Page ::
-.-.-

Oxford has been orange on GridMap for a week now. Looking at the failure
file, it appears that the last test was run on March 14th.
Is there any reason more recent tests haven't been run? (or does this only
display the first failed test?)
http://www.hep.ph.ic.ac.uk/~dguser/logs/tbce01.physics.ox.ac.uk_2119_jobmana
ger-pbs-workq.txt.log
I am able to globus-job-run, ldap search, and qsub on the CE. Furthermore,
the CE has been continuously running jobs for the last several weeks. Right
now every CPU is running at 100% with jobs from
C=fr,o=cnrs,ou=cppm,cn=vincent garonne,[log in to unmask]
From looking at it more carefully (qstat -f), it appears that these jobs
were submitted on Monday and have been "hogging" the queue for 4 days. How
do other people deal with this sort of problem?
Question 1) Why doesn't it look like GridMap tests are being sent to Oxford?
Question 2) Is it possible to have a "test" queue which will only accept
short jobs, but run them concurrently with larger jobs? Would this solve
the "problem" of people hogging all CPUs at a site?
Cheers,
Ian.
--
Ian Stokes-Rees [log in to unmask]
Particle Physics, Oxford http://www-pnp.physics.ox.ac.uk/~stokes/
|

-.-.-

Data provided ::
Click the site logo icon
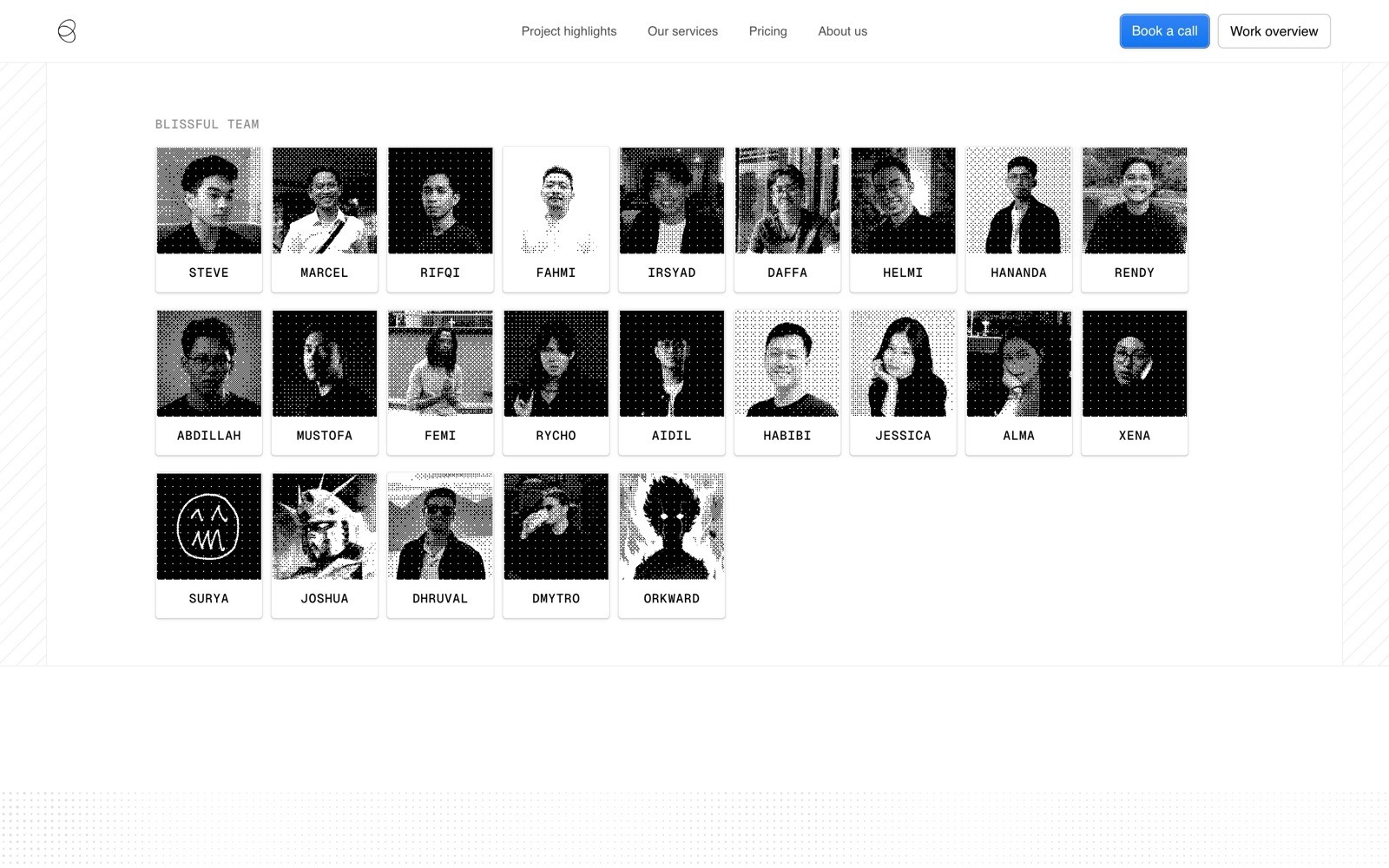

-.-.-

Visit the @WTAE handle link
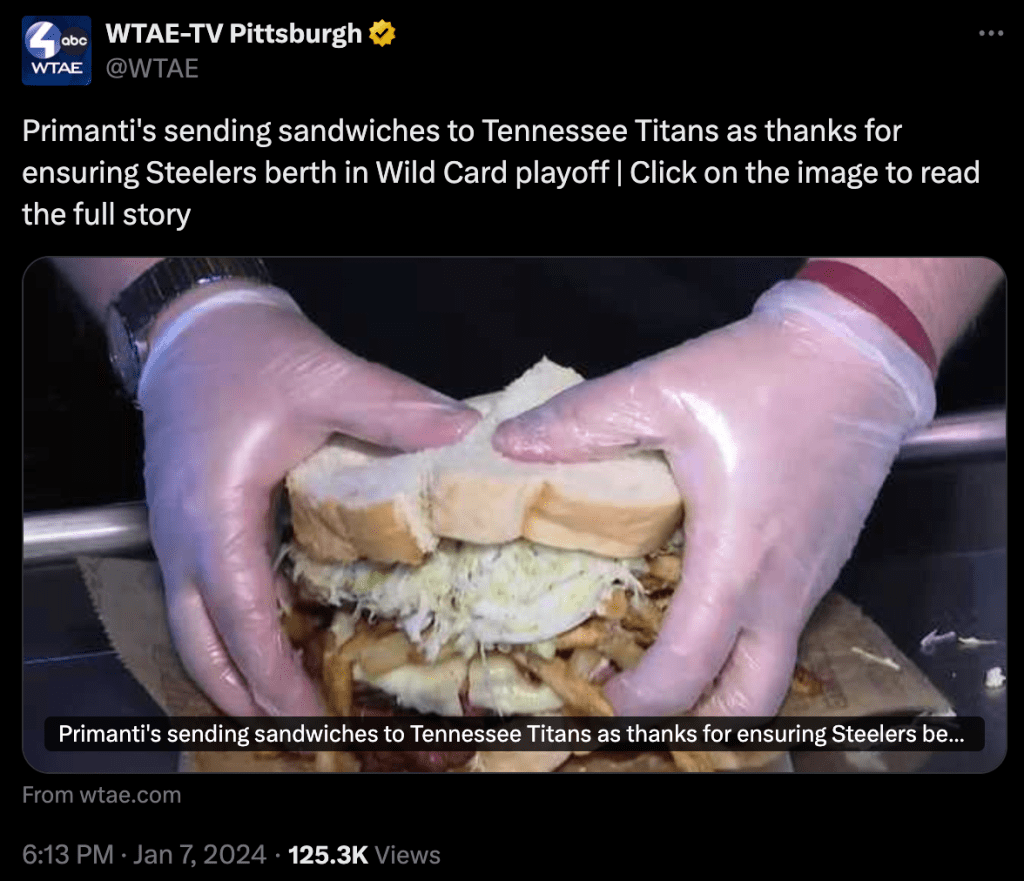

-.-.-

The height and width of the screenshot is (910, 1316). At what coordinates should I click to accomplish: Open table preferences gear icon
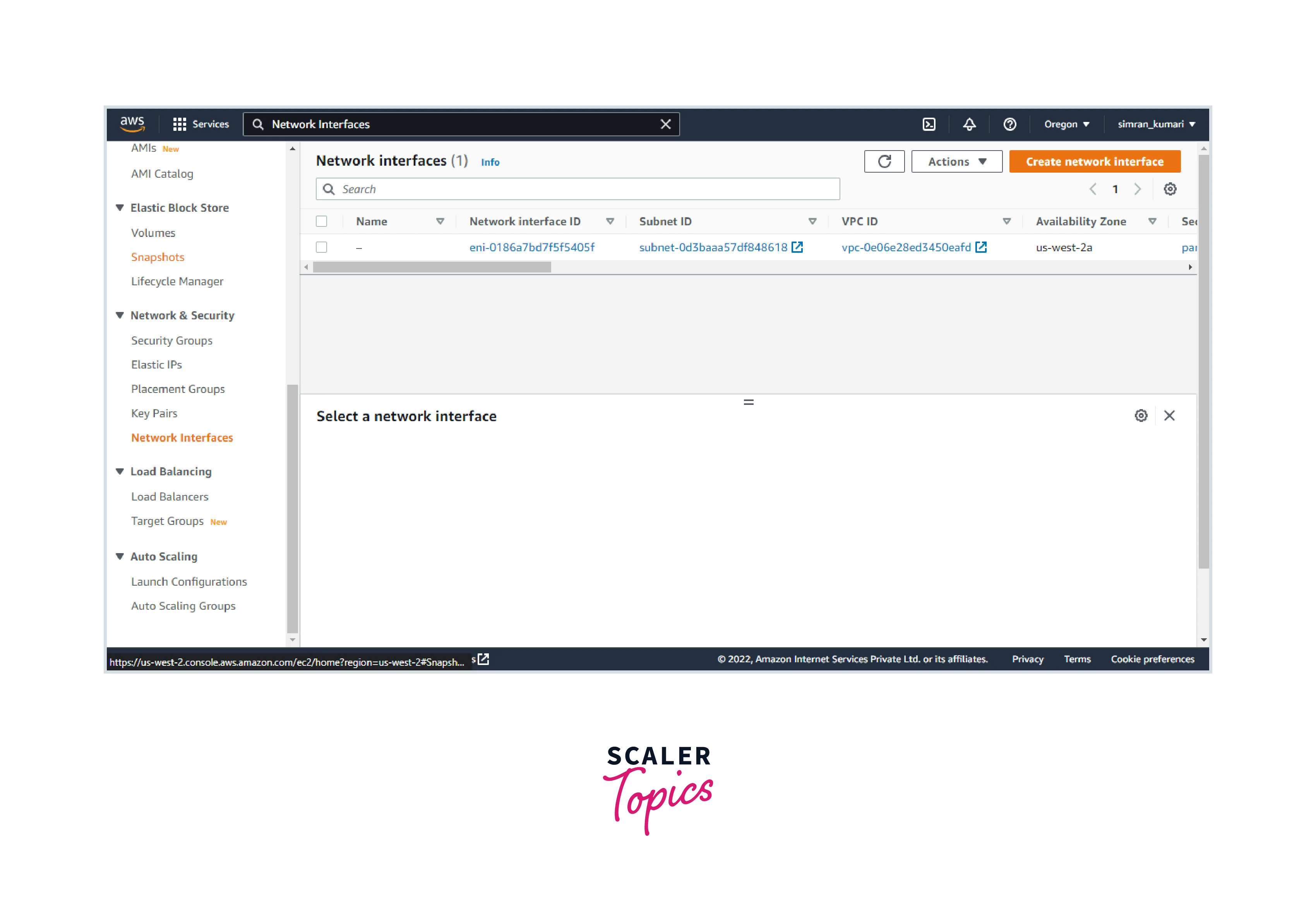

-.-.-

Set tasks ::
**A)** From the GridMap message, quote verbatim the part that opens with the words containing "Is there any" and closes with "sent to Oxford?".
**B)** Answer the following questions using the GridMap message.
(i) On what date, according to the failure file, was the last test run?
(ii) Which three operations does the writer report being able to perform on the CE?
(iii) For how many days have the jobs submitted on Monday been occupying the queue?

Solved problems ::
**A)**
Is there any reason more recent tests haven't been run? (or does this only
display the first failed test?)
http://www.hep.ph.ic.ac.uk/~dguser/logs/tbce01.physics.ox.ac.uk_2119_jobmana
ger-pbs-workq.txt.log
I am able to globus-job-run, ldap search, and qsub on the CE. Furthermore,
the CE has been continuously running jobs for the last several weeks. Right
now every CPU is running at 100% with jobs from
C=fr,o=cnrs,ou=cppm,cn=vincent garonne,[log in to unmask]
From looking at it more carefully (qstat -f), it appears that these jobs
were submitted on Monday and have been "hogging" the queue for 4 days. How
do other people deal with this sort of problem?
Question 1) Why doesn't it look like GridMap tests are being sent to Oxford?

**B)**
(i) March 14th.
(ii) globus-job-run, ldap search, and qsub.
(iii) 4 days.